[PROBLEM STATEMENT]
Count the lines of data below that include "agent". Provide only the number.

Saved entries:
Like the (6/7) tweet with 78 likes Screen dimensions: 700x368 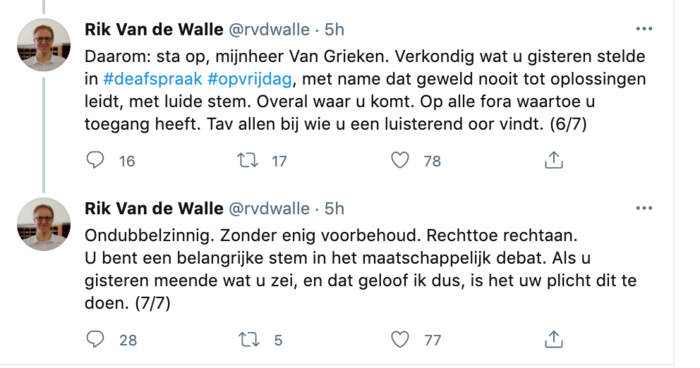(400, 160)
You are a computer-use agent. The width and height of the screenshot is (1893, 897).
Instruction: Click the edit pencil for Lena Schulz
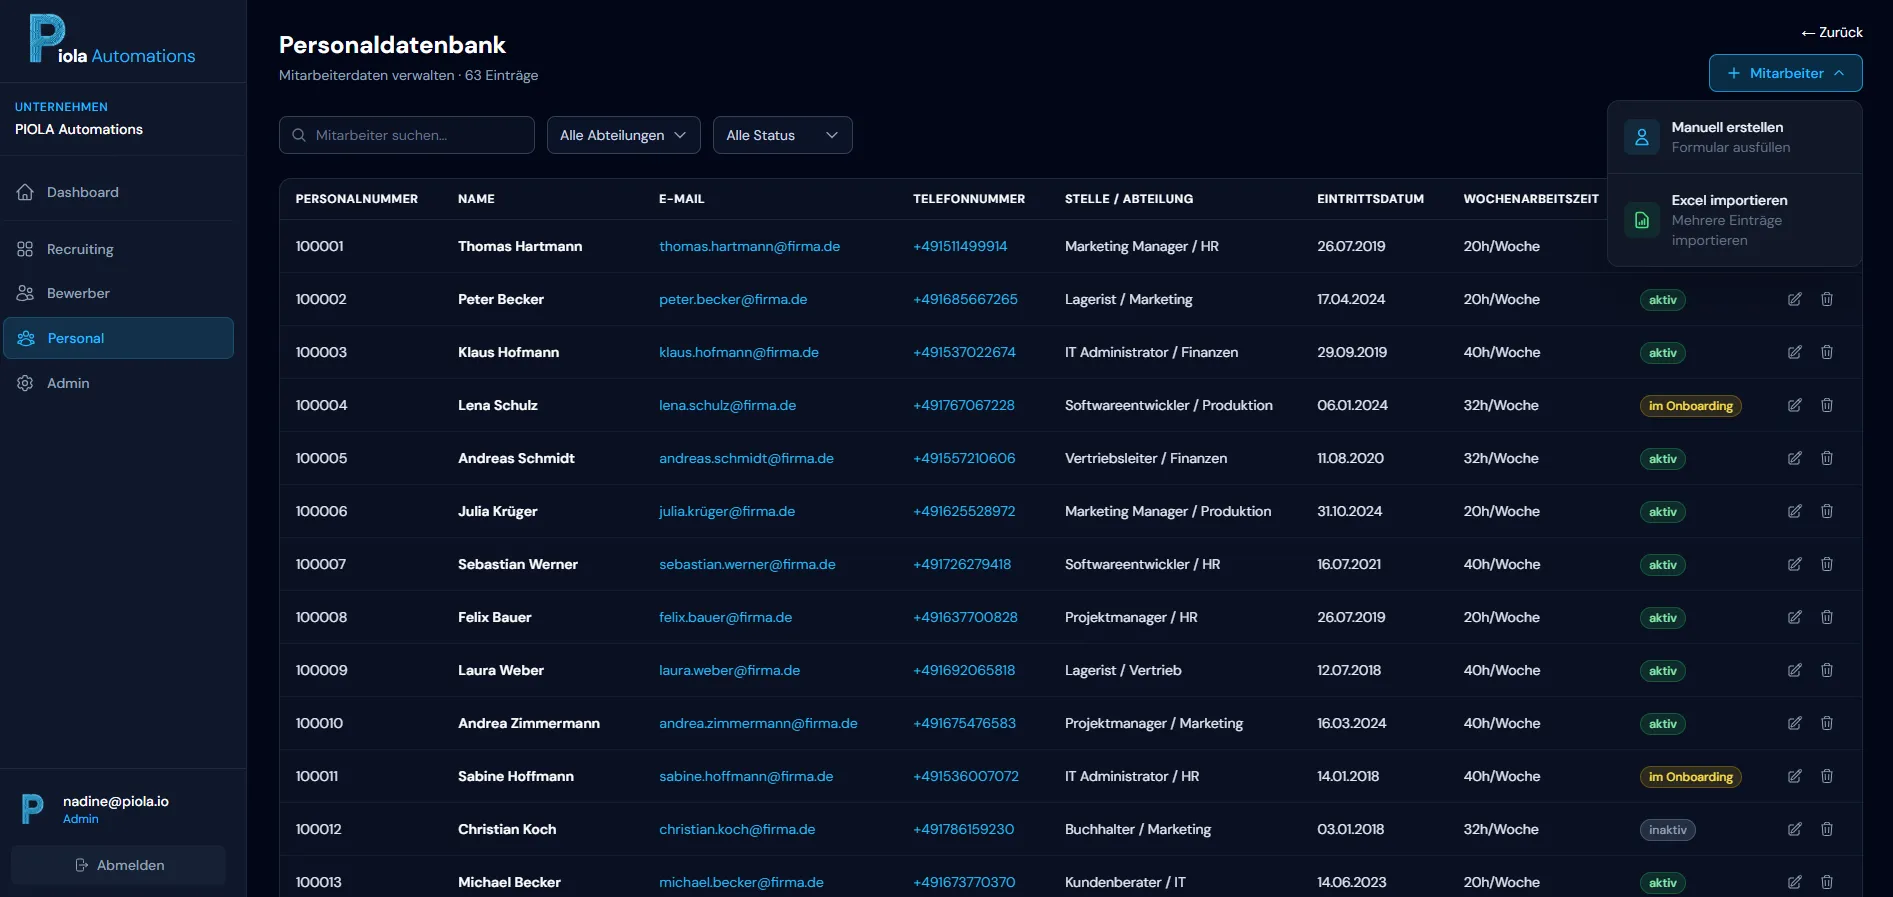point(1794,405)
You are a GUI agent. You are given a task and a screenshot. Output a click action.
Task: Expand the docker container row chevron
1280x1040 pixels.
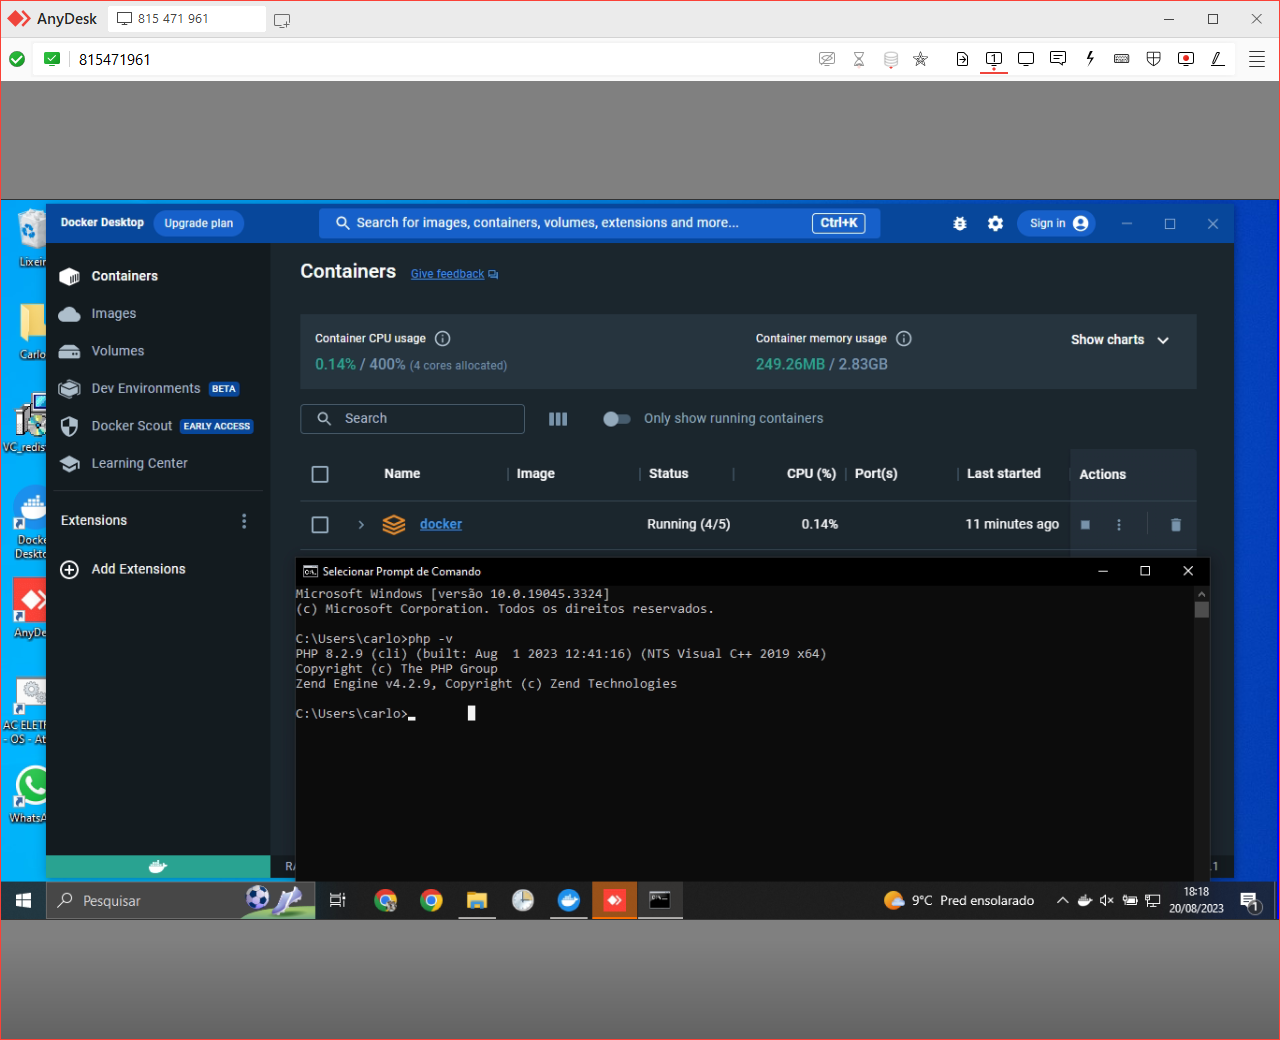click(359, 524)
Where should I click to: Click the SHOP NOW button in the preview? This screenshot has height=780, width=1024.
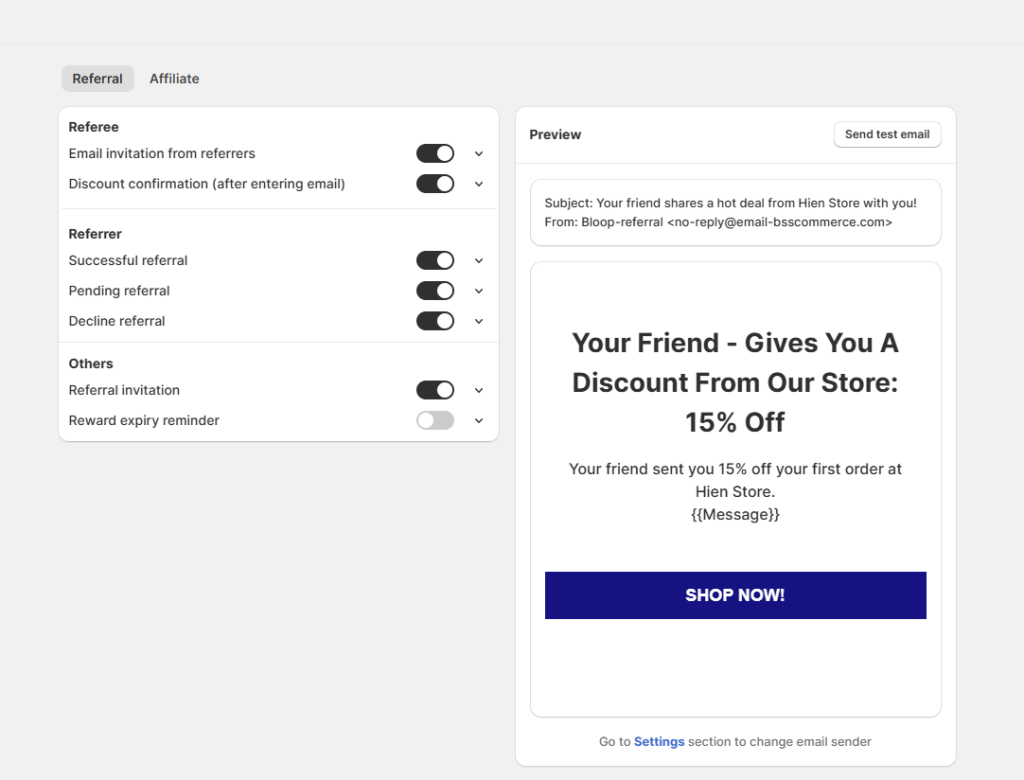click(x=735, y=594)
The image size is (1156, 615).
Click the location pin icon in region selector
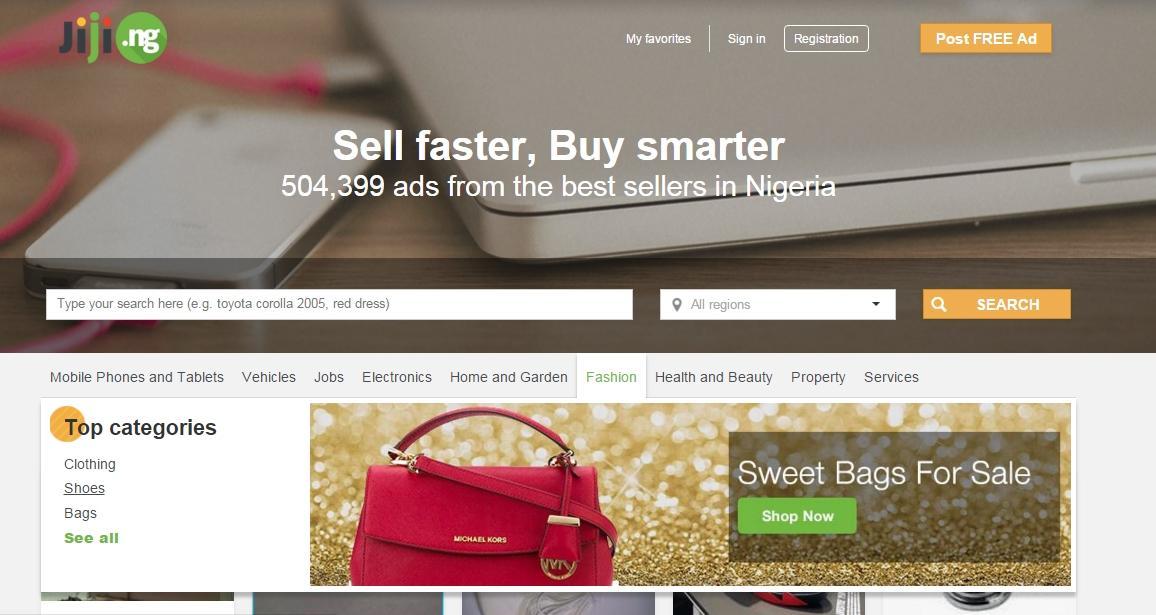677,305
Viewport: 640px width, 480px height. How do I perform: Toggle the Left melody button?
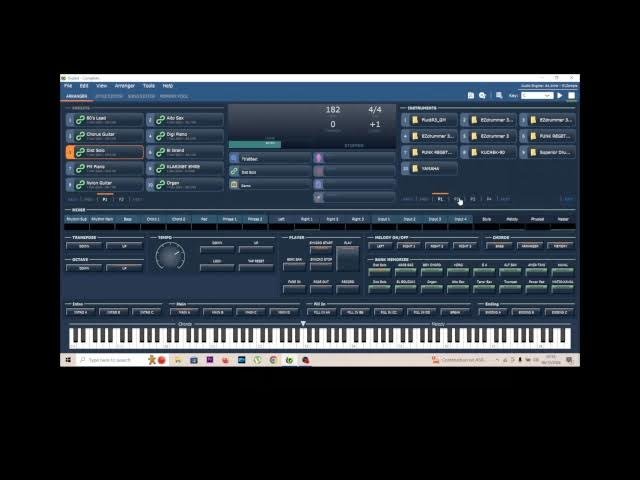click(x=380, y=246)
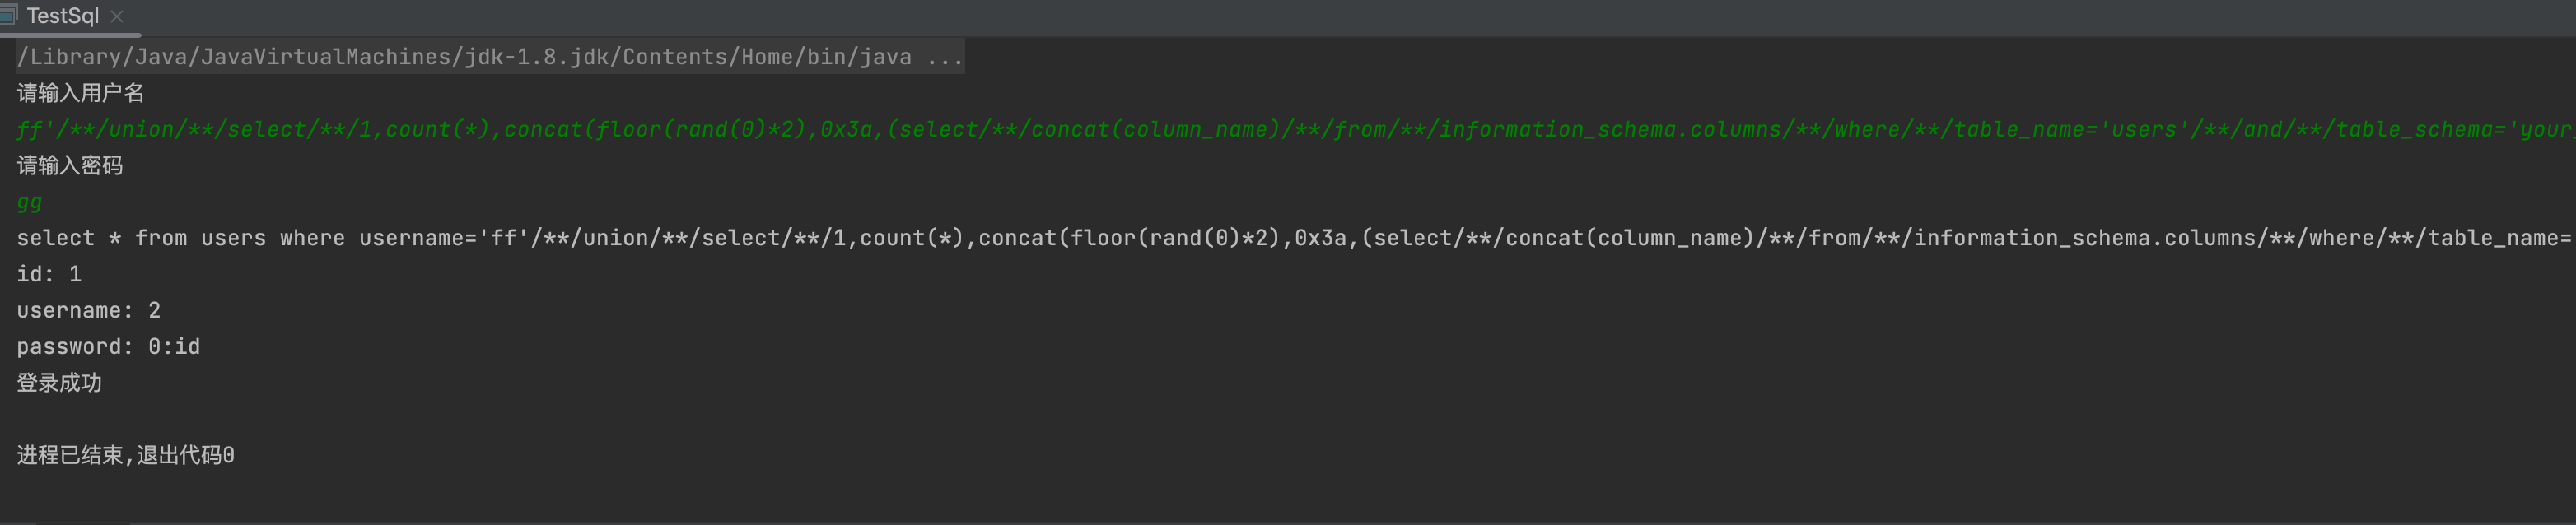Close the TestSql run tab
The width and height of the screenshot is (2576, 525).
(116, 16)
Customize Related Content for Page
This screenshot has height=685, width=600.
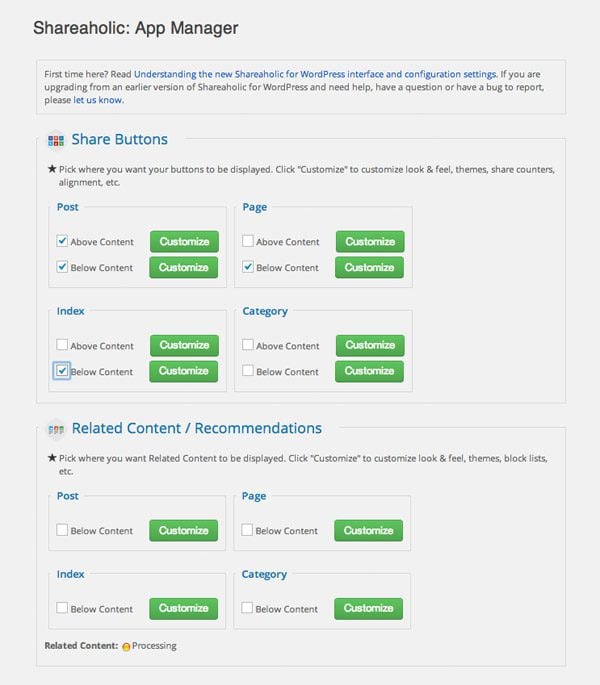pyautogui.click(x=368, y=530)
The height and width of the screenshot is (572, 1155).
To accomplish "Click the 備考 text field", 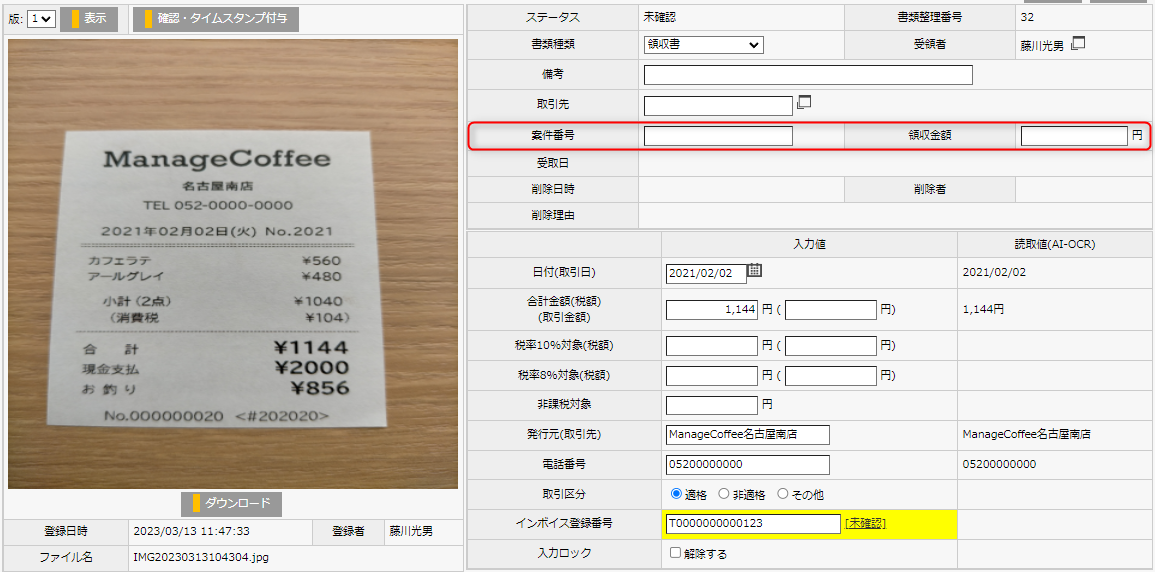I will (808, 75).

[ANSWER SPACE]
2